Gold for April delivery on the New York Commodity Exchange soared to US$956.20 an ounce, up US$26.10 over the week; light sweet crude oil for May delivery on the New York Mercantile Exchange, for the first time this year, closed above the psychological US$50 a barrel level, settling last week at US$52.07 a barrel. And crude palm oil for June delivery on the Kuala Lumpur commodity exchange settled last Friday at RM1,985 a tonne, up RM55 or 2.85 per cent over the week.
The US greenback was trading at its high for the year of around RM3.73 at the beginning of this month. But it was worth a tad above RM3.64 last Friday, down 2.41 percent from its 2009 high.
Not even a poor export performance thus far this month could dampen bullish investor sentiment in the local market.

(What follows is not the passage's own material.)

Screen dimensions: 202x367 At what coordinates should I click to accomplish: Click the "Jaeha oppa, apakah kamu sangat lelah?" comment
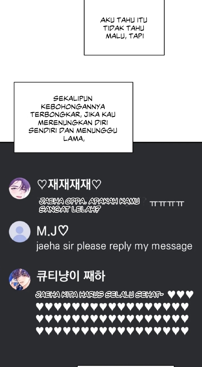pyautogui.click(x=89, y=205)
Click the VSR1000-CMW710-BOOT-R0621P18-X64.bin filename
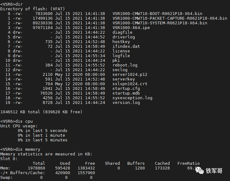230x181 pixels. (x=157, y=14)
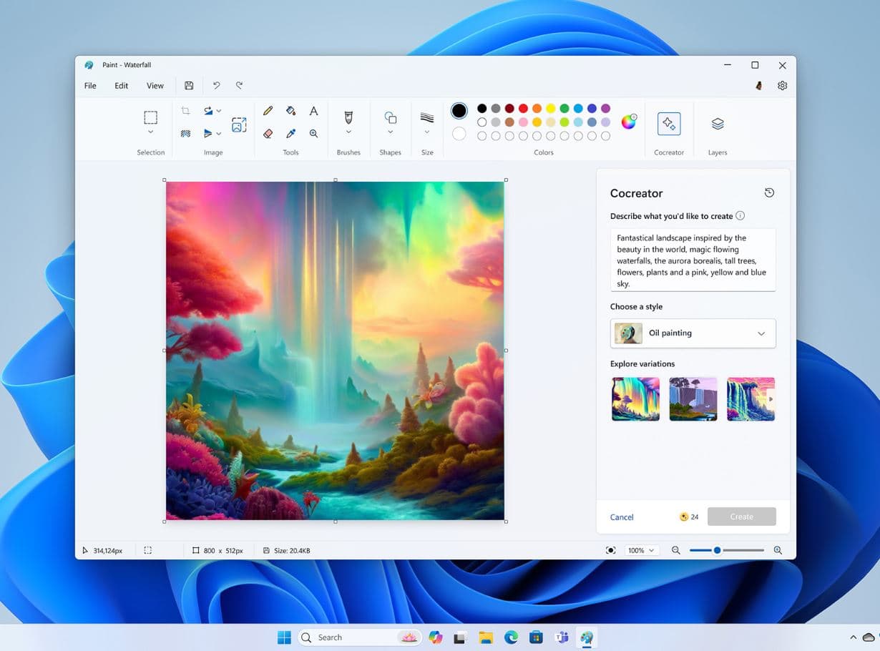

Swiss export monitor Societe Generale de Surveillance put Malaysia's March 1-20 palm oil exports at 741,397 metric tonnes, down 5.6 per cent from that for the similar period last month. And Intertek Agri Services' estimate was 723,770 tonnes, lower by some 71,000 tonnes or 8.88 per cent.
Conclusion: The technicals are all bullish, suggesting that the bulls will likely gore through the RM1,995 a tonne overhead resistance level this week, putting this market firmly back on the uptrack.